◆ Provided records ◆
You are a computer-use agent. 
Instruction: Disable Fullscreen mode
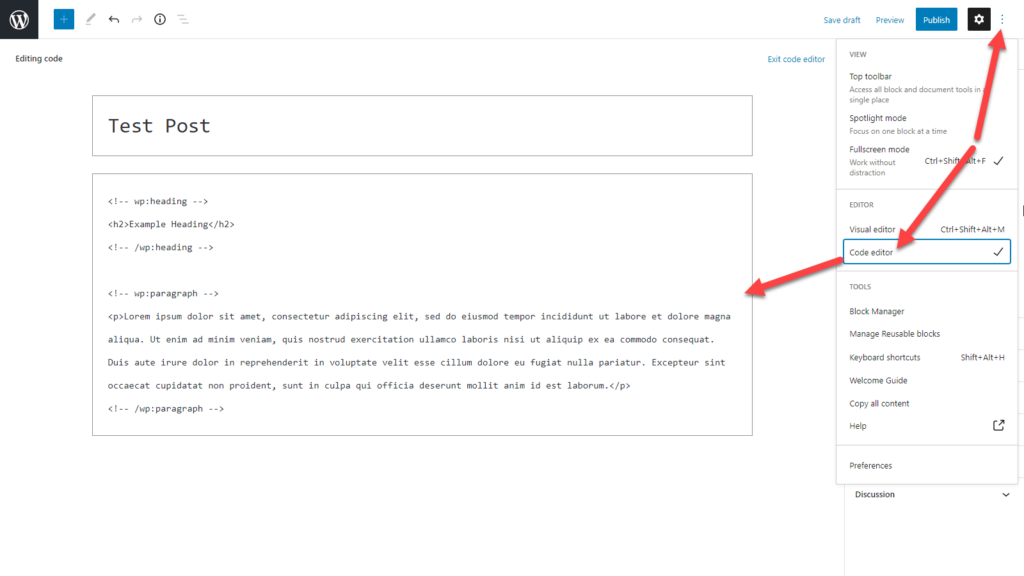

---

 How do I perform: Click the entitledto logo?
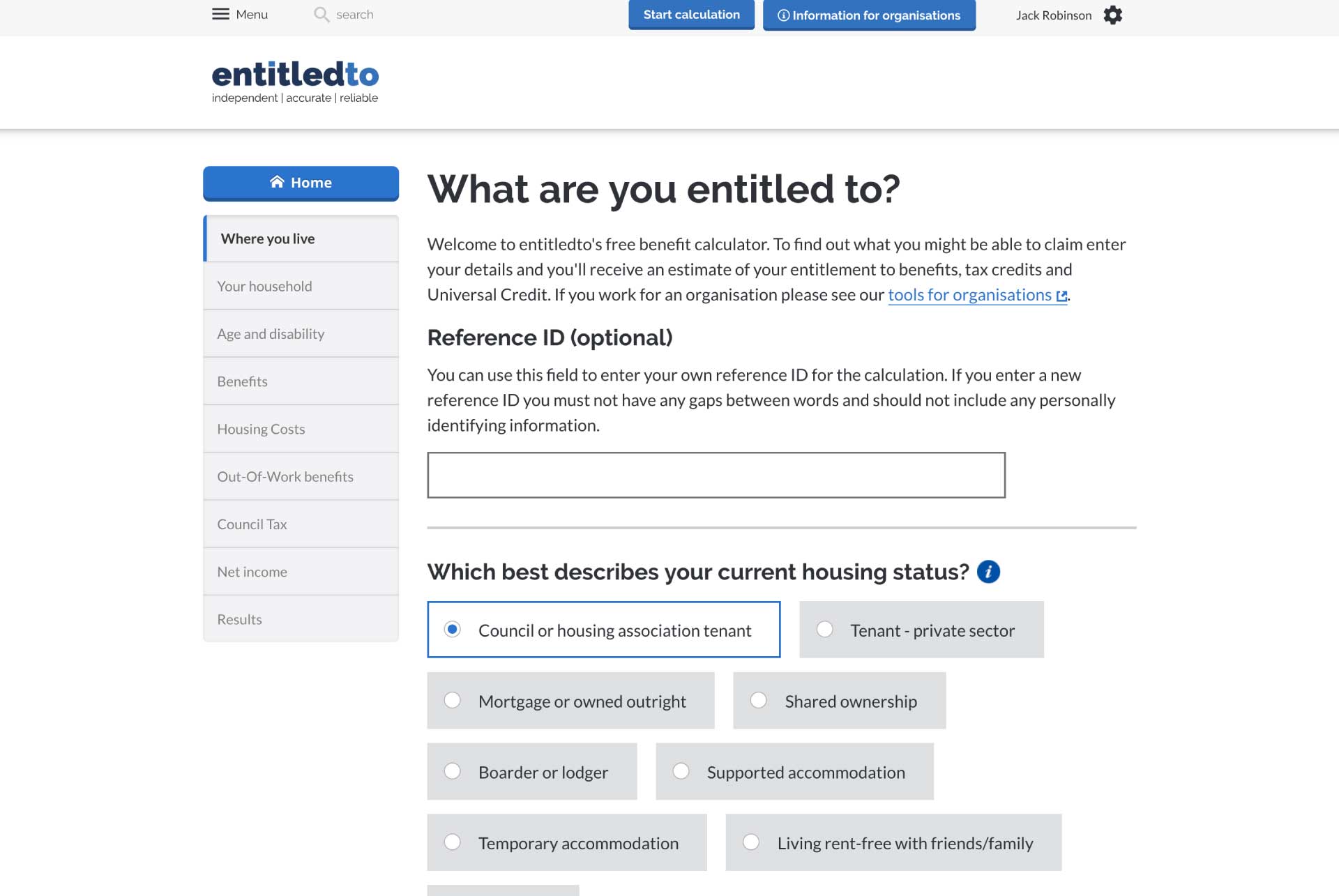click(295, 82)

--

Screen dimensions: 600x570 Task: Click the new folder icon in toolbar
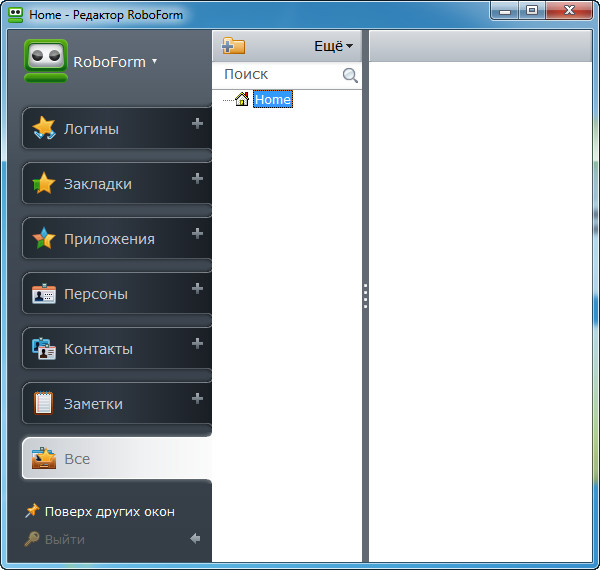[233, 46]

◆ Exercise directions ◆
The answer is the lines above between the line holding "You are a computer-use agent." and the line holding "Instruction: Disable Fullscreen mode", inclusive, each written out exactly, and no others.

◆ Worked solution ◆
You are a computer-use agent. 
Instruction: Disable Fullscreen mode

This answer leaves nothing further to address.